Task details
Return the lines of the listing below exactly as they appear, beginning at the one with "The width and height of the screenshot is (553, 397)." and stopping after the one with "the yellow connector"; do not include pictures.
===== Excerpted data =====
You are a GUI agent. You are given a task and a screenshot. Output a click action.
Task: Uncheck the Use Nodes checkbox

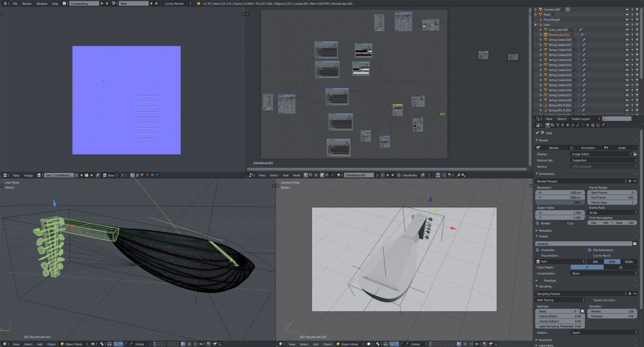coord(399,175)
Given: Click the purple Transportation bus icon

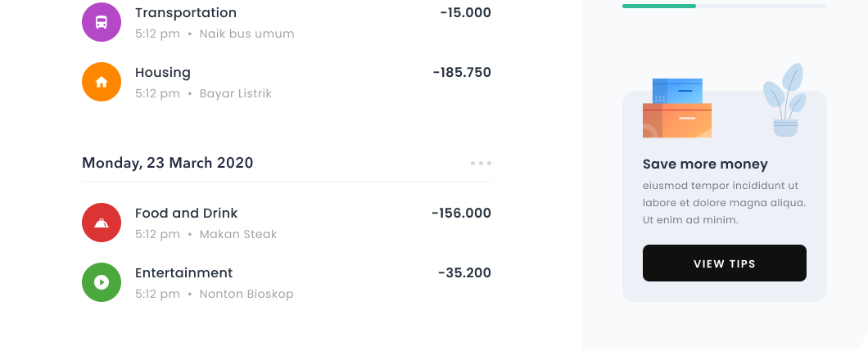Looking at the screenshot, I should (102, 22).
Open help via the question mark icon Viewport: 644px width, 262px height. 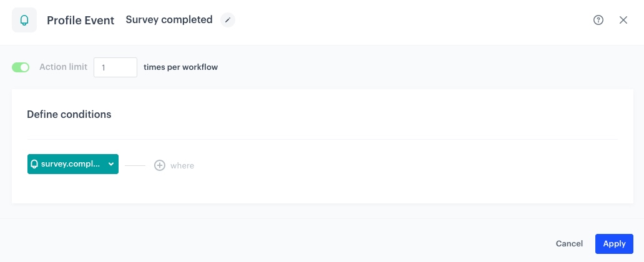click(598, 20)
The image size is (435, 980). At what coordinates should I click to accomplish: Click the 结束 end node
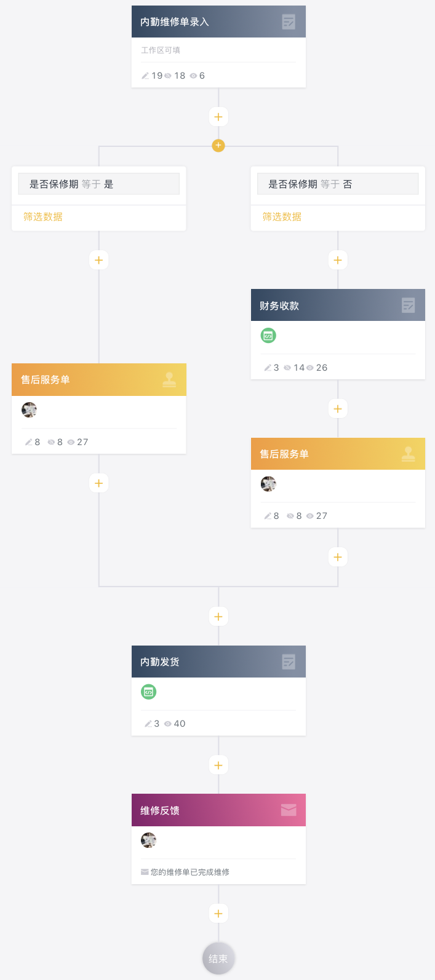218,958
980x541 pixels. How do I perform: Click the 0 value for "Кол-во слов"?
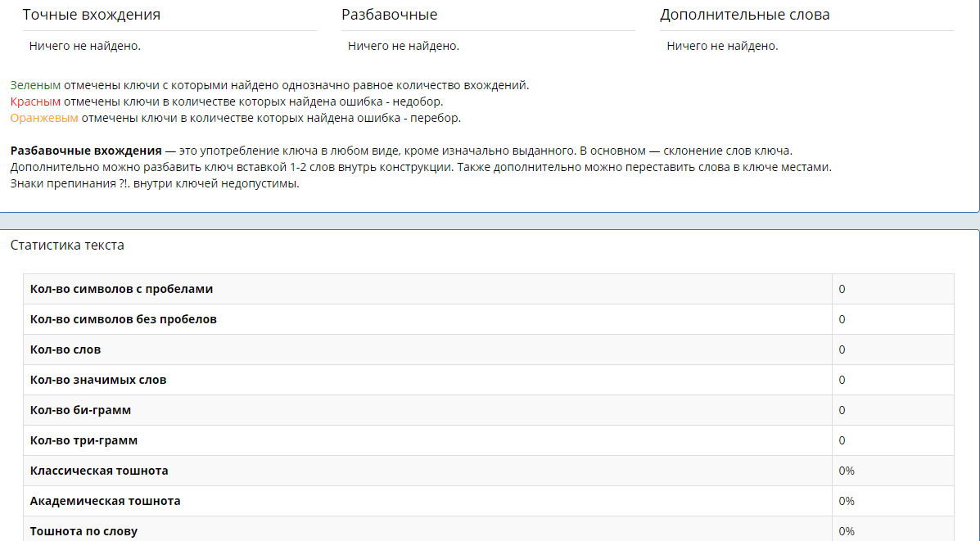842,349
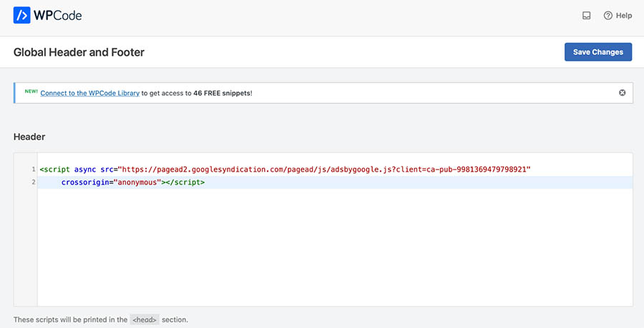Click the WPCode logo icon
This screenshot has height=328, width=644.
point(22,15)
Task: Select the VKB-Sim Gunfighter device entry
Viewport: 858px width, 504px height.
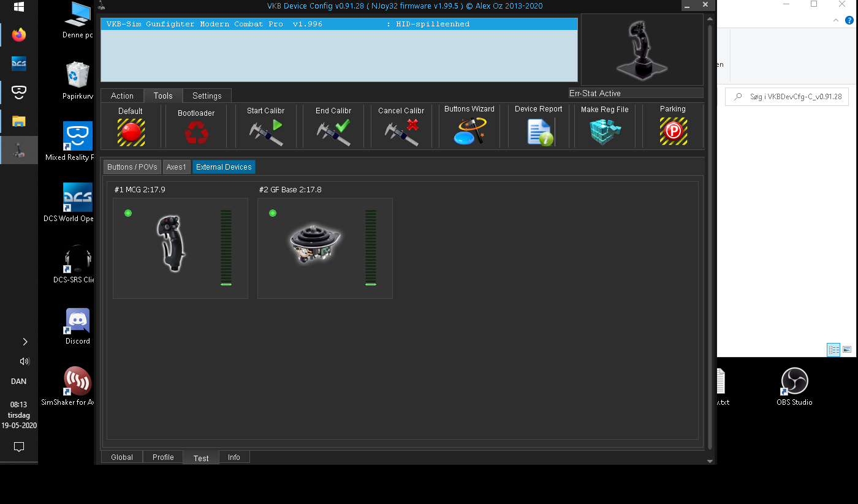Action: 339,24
=====
===== Excerpted data =====
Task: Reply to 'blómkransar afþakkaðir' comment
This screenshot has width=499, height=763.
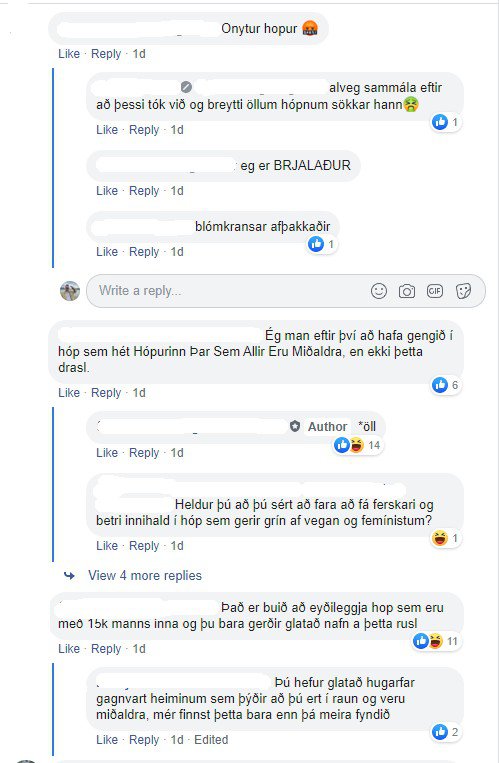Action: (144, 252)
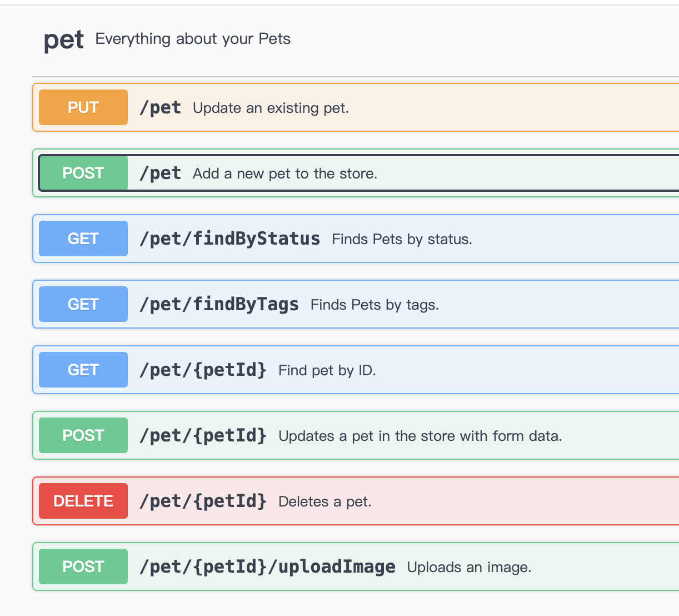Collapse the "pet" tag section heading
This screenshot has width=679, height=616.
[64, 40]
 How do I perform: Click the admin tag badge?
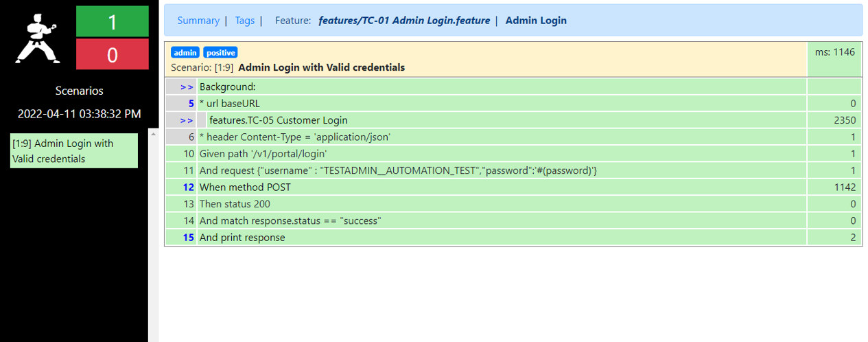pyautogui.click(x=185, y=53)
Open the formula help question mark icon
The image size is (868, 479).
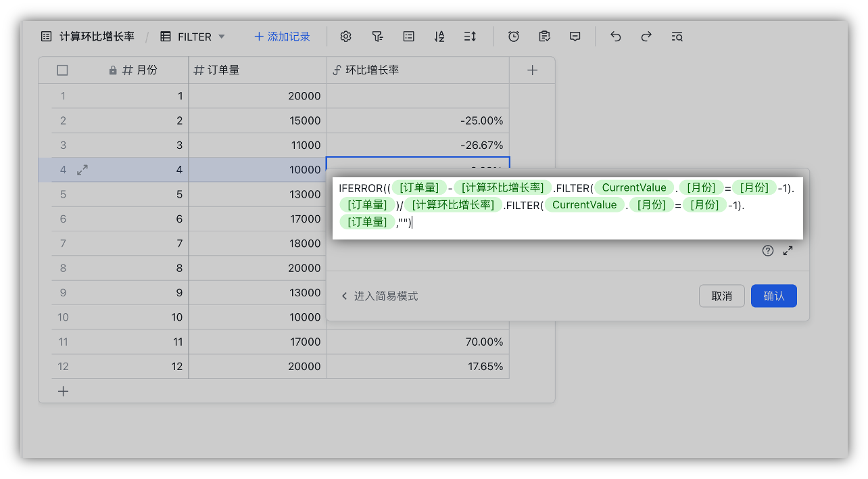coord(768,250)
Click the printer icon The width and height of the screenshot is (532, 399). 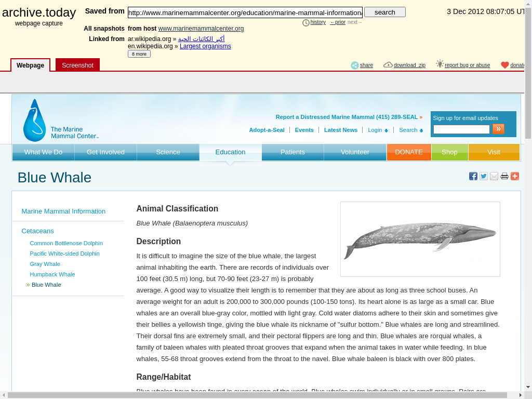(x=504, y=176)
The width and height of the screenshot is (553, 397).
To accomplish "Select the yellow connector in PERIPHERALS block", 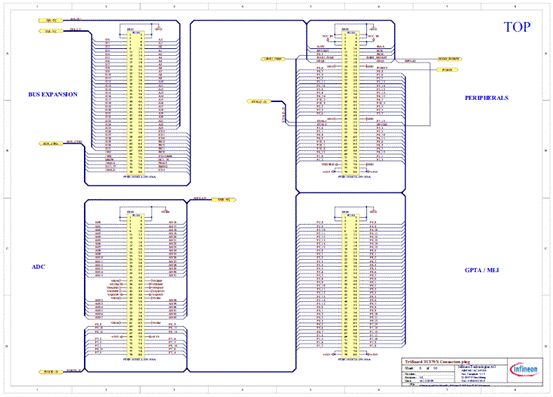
=====
===== Excerpted data =====
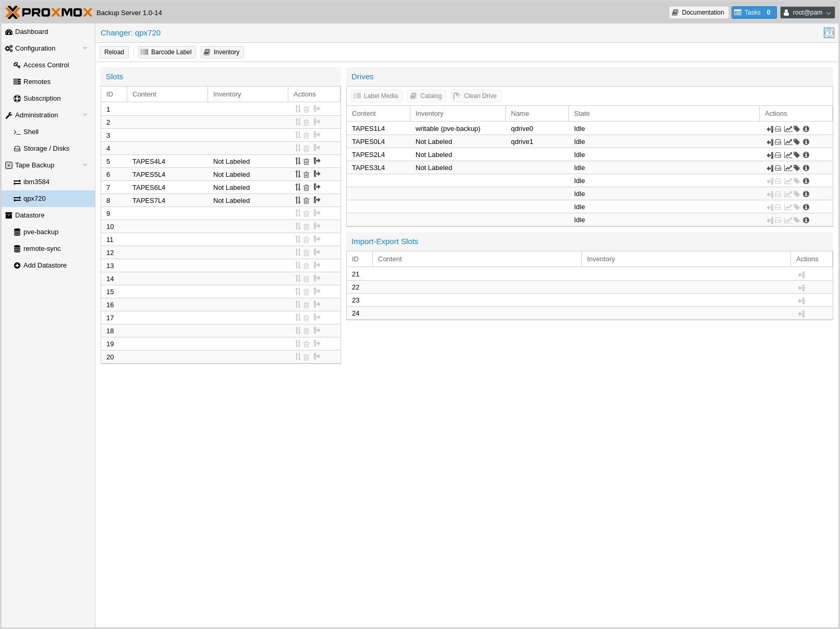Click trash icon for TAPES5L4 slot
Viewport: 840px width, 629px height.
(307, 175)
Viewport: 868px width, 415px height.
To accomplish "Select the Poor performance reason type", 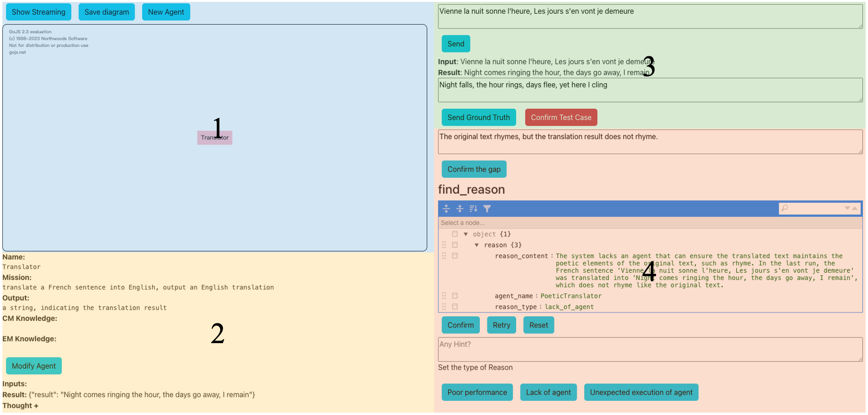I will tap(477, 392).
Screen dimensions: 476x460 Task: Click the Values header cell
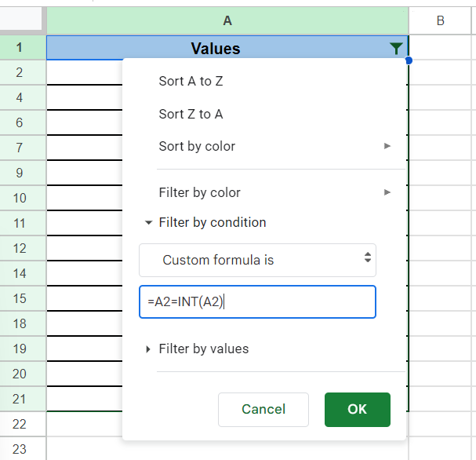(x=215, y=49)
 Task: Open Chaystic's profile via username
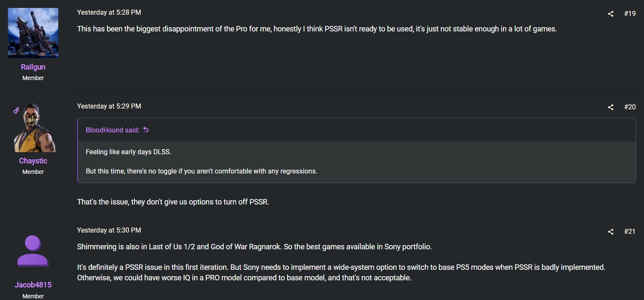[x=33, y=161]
=====
Result for this task
The width and height of the screenshot is (553, 397).
To accomplish "Select the yellow connector in PERIPHERALS block", 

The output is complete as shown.